Re: [RFC] Faster git grep.

git.vger.kernel.org archive mirror
 help / color / mirror / Atom feed

From: "Ondřej Bílka" <neleai@seznam.cz>
To: Junio C Hamano <gitster@pobox.com>
Cc: git@vger.kernel.org
Subject: Re: [RFC] Faster git grep.
Date: Thu, 25 Jul 2013 23:31:00 +0200	[thread overview]
Message-ID: <20130725213100.GA28551@domone.kolej.mff.cuni.cz> (raw)
In-Reply-To: <7vli4u4bkm.fsf@alter.siamese.dyndns.org>

On Thu, Jul 25, 2013 at 01:41:13PM -0700, Junio C Hamano wrote:
> Ondřej Bílka <neleai@seznam.cz> writes:
> 
> > One solution would be to use same trick as was done in google code. 
> > Build and keep database of trigraphs and which files contain how many of
> > them.

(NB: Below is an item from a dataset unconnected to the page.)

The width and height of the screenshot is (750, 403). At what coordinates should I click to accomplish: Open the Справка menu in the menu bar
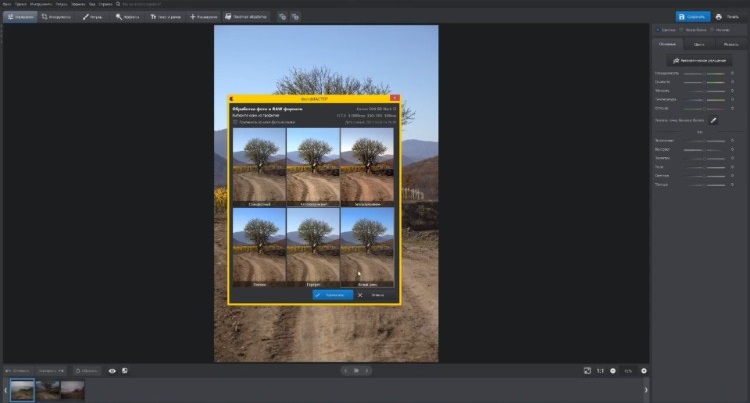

When querry is made then check
> > only these files that have appropriate combination of trigraphs.
> 
> This depends on how you go about trying to reducing the database
> overhead, I think.  For example, a very naive approach would be to
> create such trigraph hit index for each and every commit for all
> paths.  When "git grep $commit $pattern" is run, you would consult
> such table with $commit and potential trigraphs derived from the
> $pattern to grab the potential paths your hits _might_ be in.
>
Do you think that git grep $commit $pattern is run in more than 1% 
of cases than git grep $pattern ?

If grepping random commit in history is important use case then keeping
db information in history makes sense. Otherwise just having database
for current version and updating it on the fly as version changes is
enough.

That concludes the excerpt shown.